Eye In The Sky is meant to convey the agony of deciding whether or not to kill terrorists with drones even if there is “collateral damage.” It features a star-studded cast including Helen Mirren, Alan Rickman in one of his last roles, Aaron Paul and Phoebe Fox. It is also a cunning piece of propaganda.
Spoiler Alert! Don’t read any further if you haven’t seen the movie and plan on doing so.
The plot is rather basic. The bad guys (numbers 4, 3 and 2 respectively on the British most-wanted-list in East Africa) are schedule to meet in a house in Nairobi. A Kenyan anti-terror squad is standing by to arrest them. An American Reaper drone hovers above, the eye in the sky. There is, of course, confusion.

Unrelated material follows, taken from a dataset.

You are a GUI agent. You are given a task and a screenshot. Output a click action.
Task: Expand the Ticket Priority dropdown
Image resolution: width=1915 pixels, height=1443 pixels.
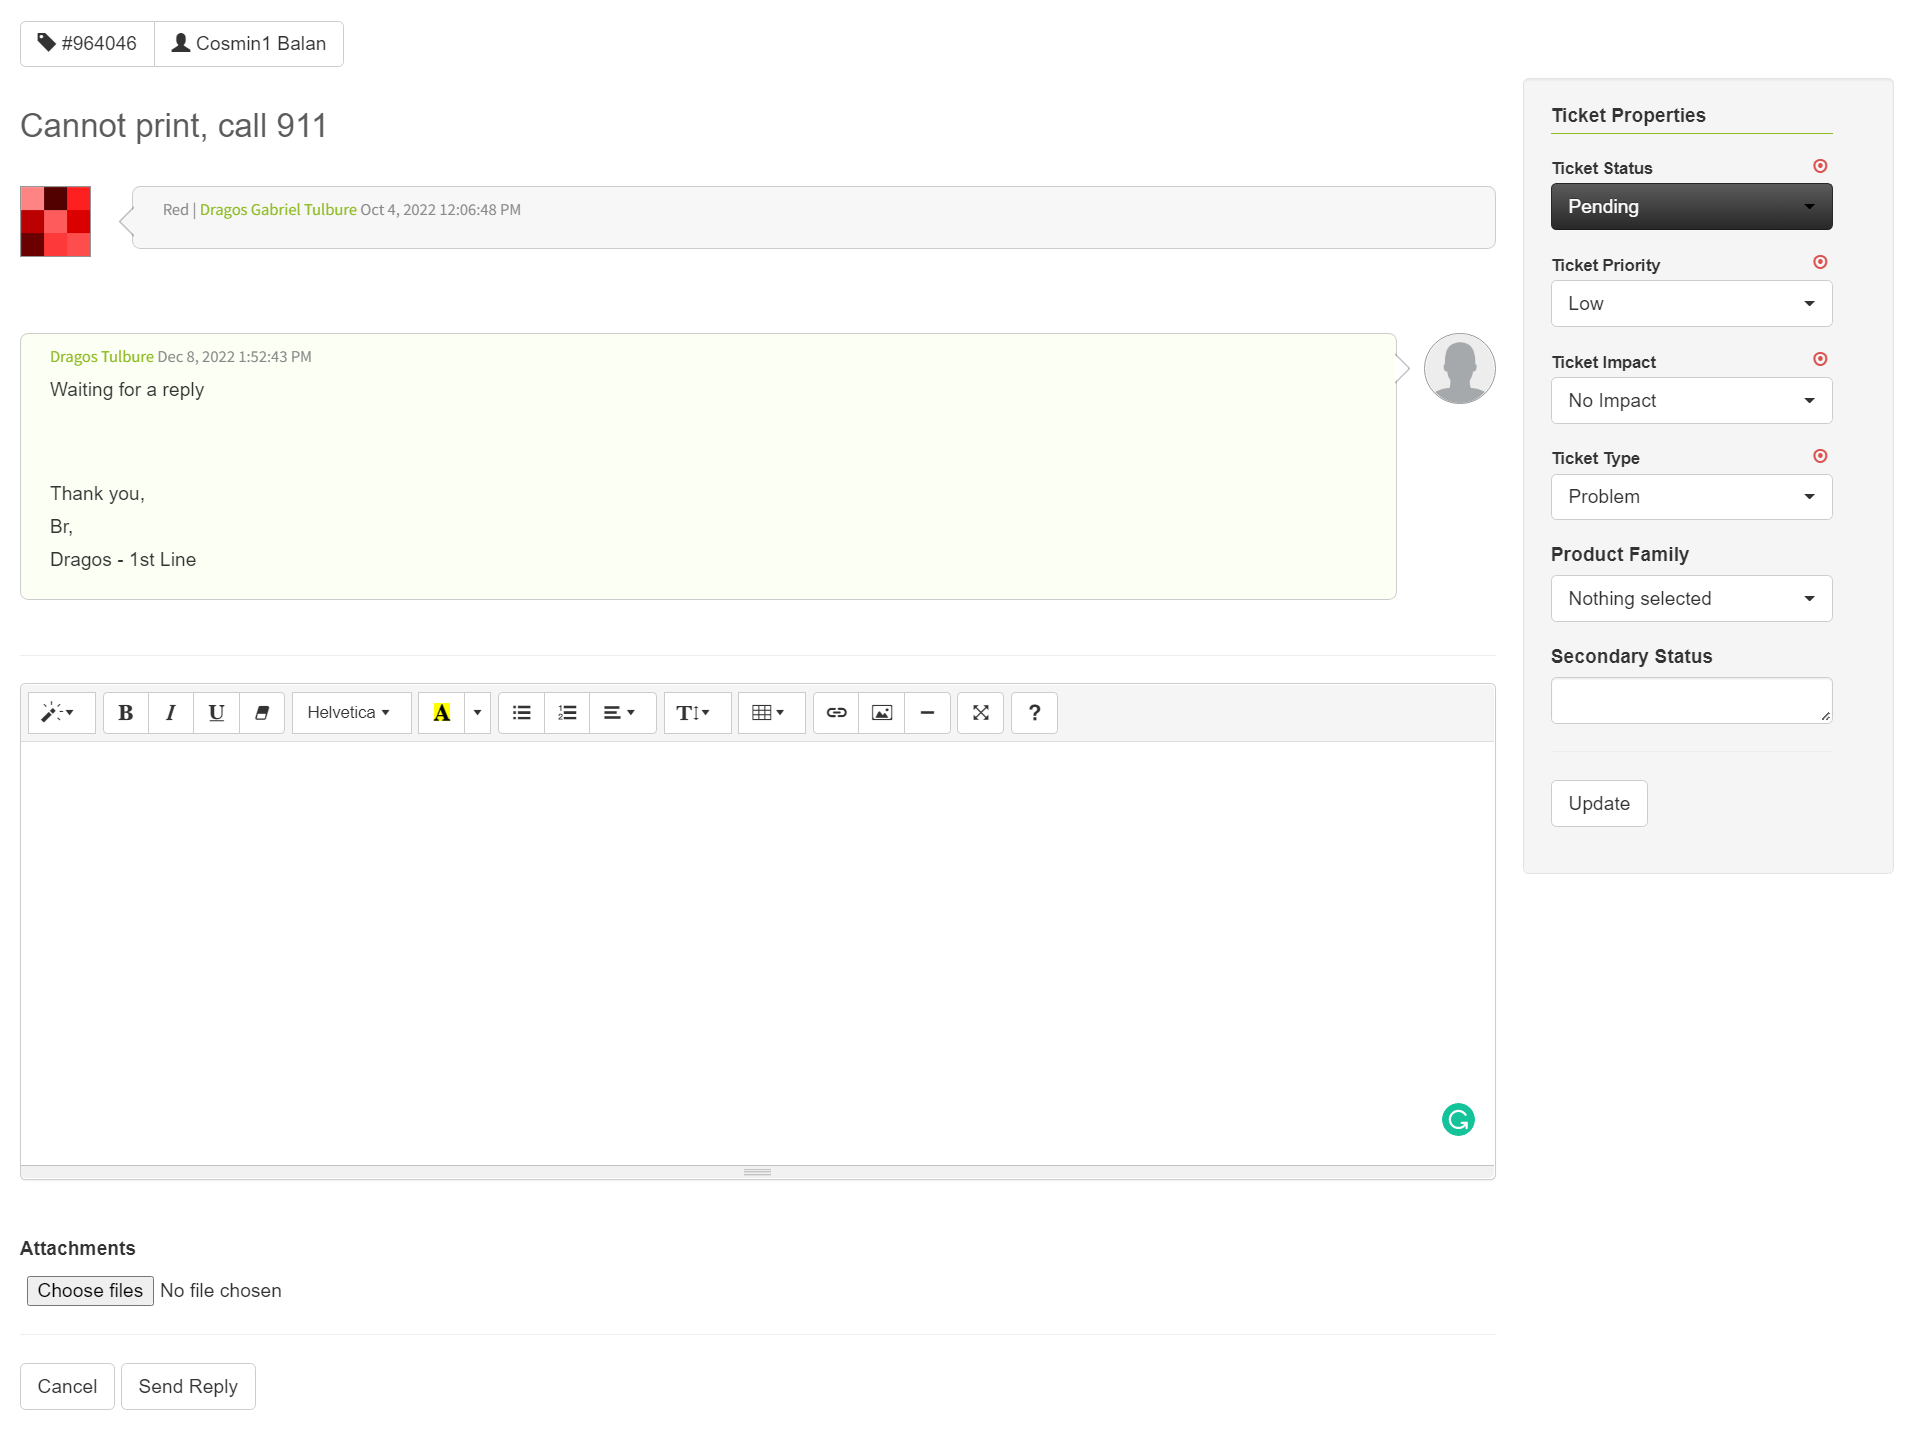tap(1690, 303)
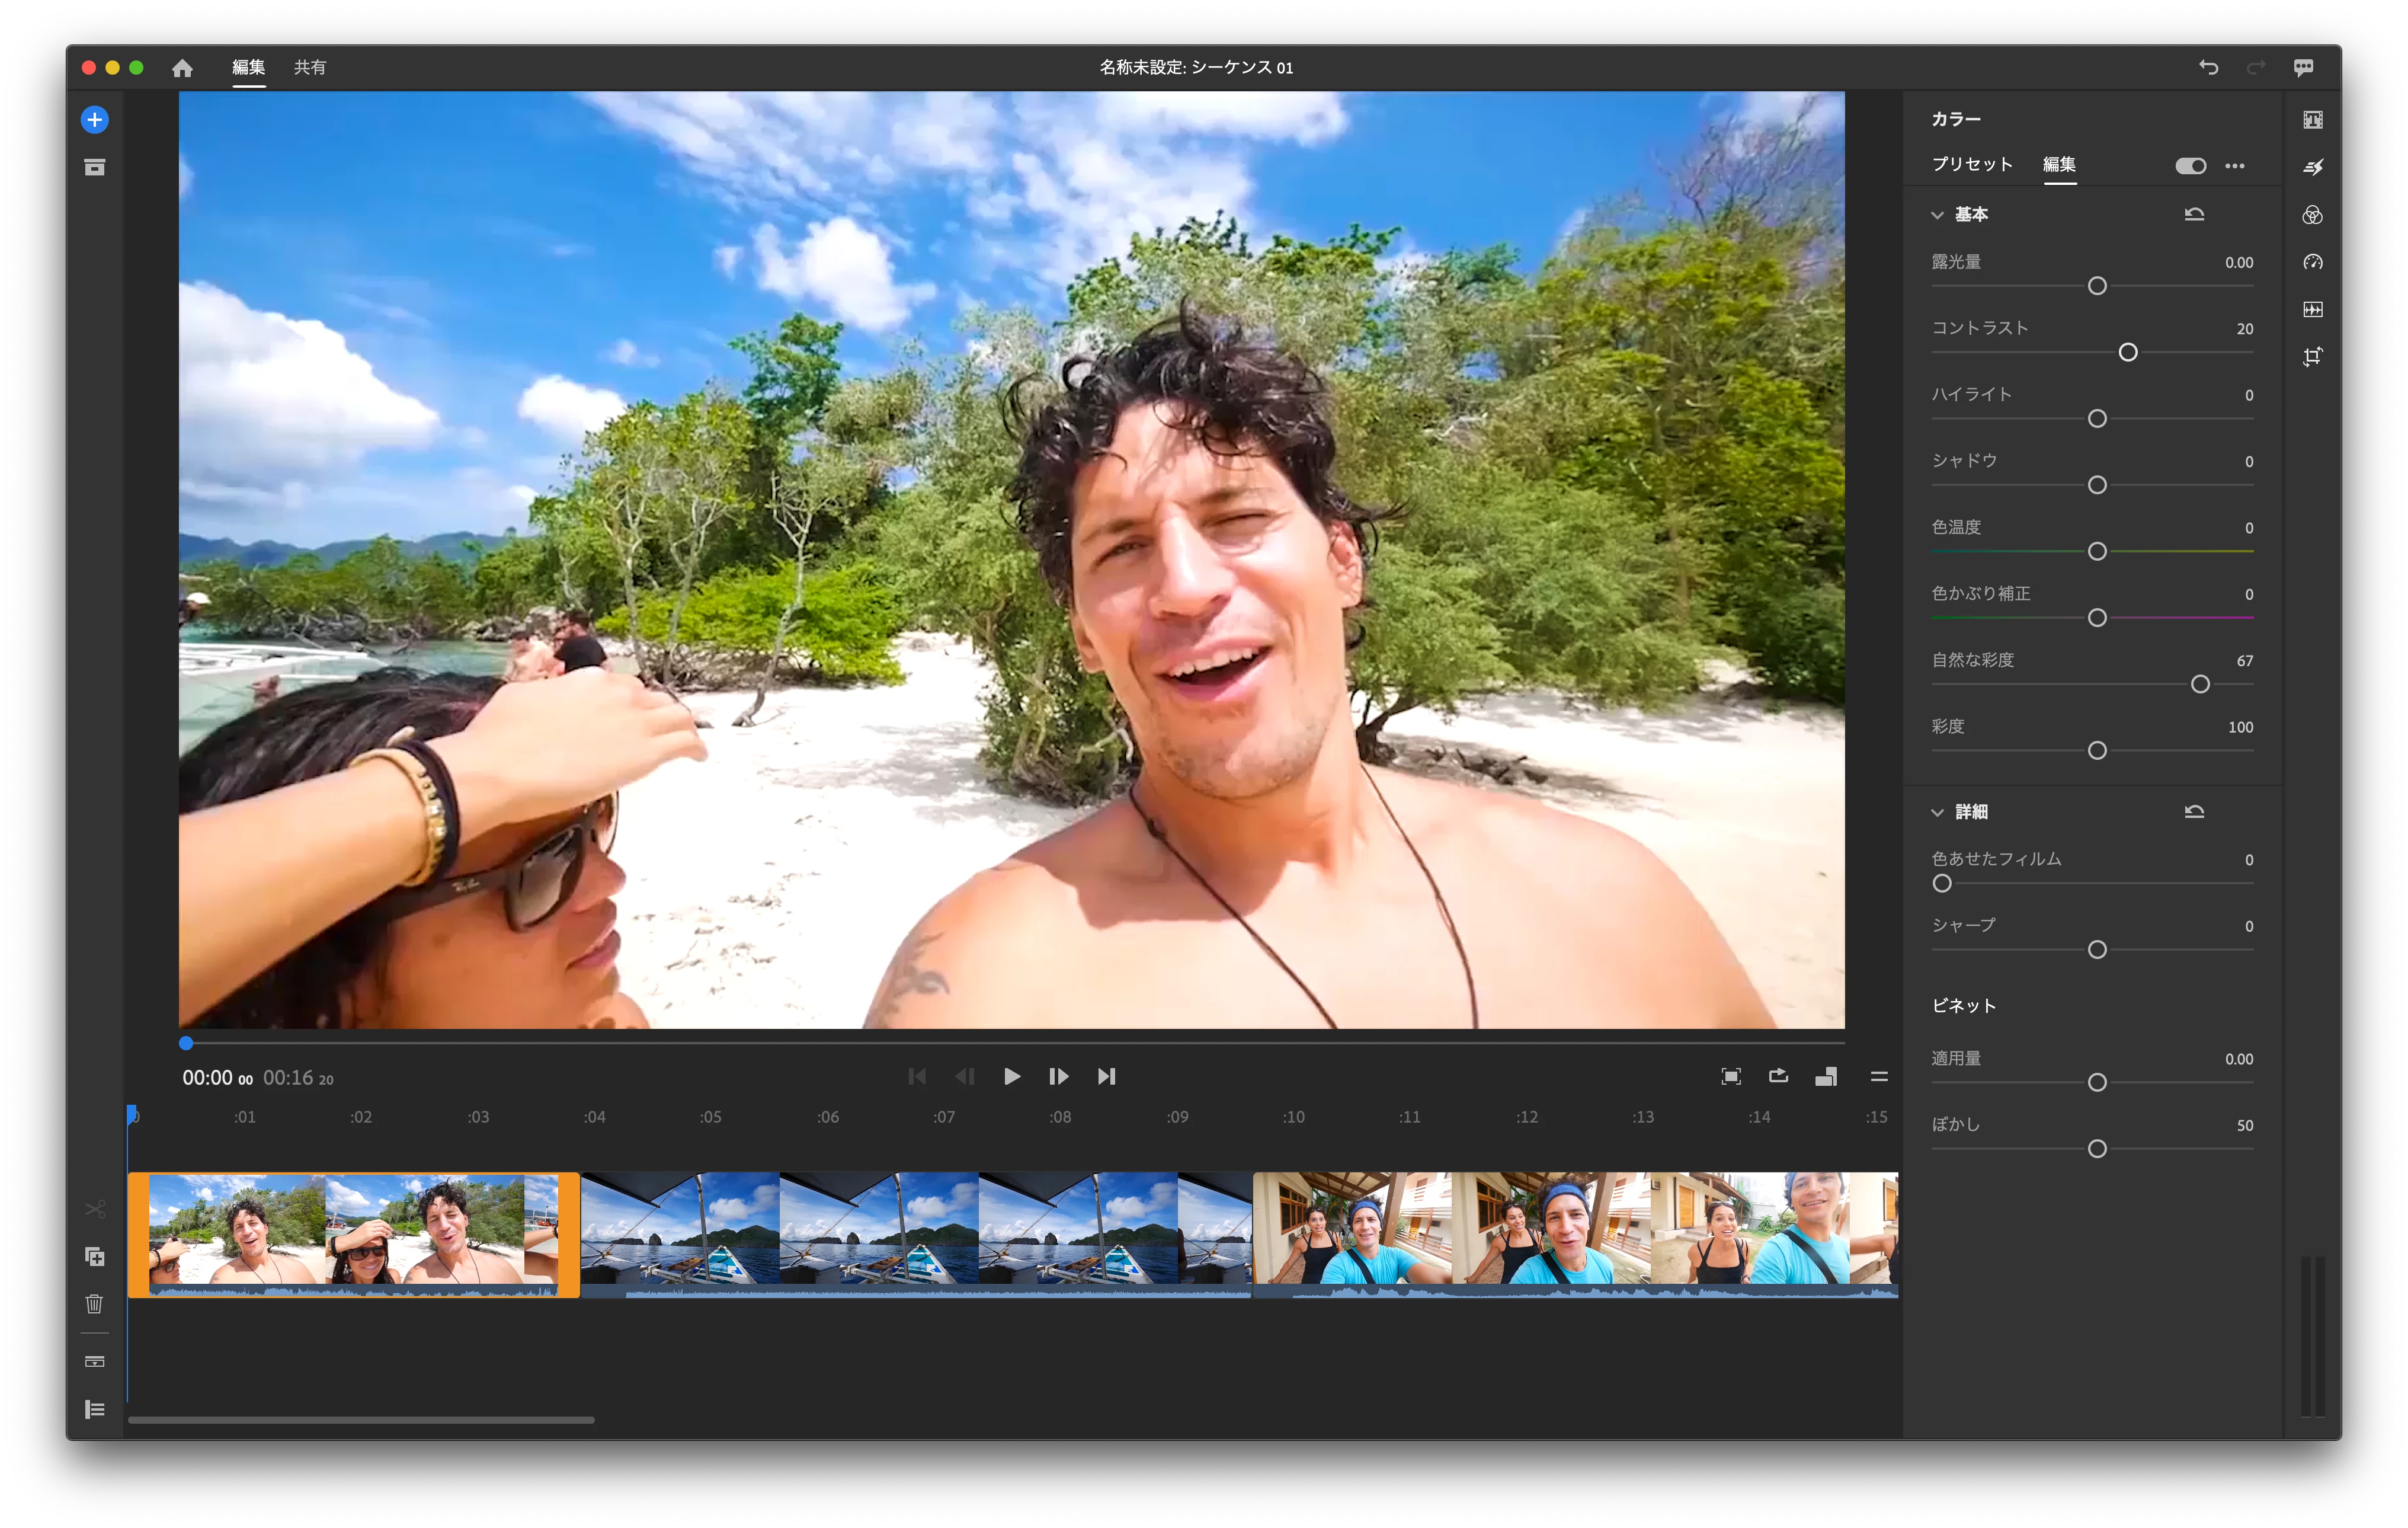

Some suspects arrive as scheduled, but others were already in the house. They leave again for a different house in a Nairobi slum which, oddly, is controlled by al Shabaab, the Somali jihadist group. The Kenyan anti-terror unit has some amazing tech—miniature drones the size of a bird and a beetle—which broadcast HD quality live stream from inside the house around the globe. Two of the men inside are being outfitted with explosive vests, suicide bombers about to embark on a mission to kill innocent civilians. The capture mission becomes a kill mission. All this happens in the first third of the film. The rest is a rehashing of the Philosophy 101 utilitarian dilemma. Is it okay to kill one sweet, innocent girl in order to save hundreds of victims who’d be blown up by the suicide bombers?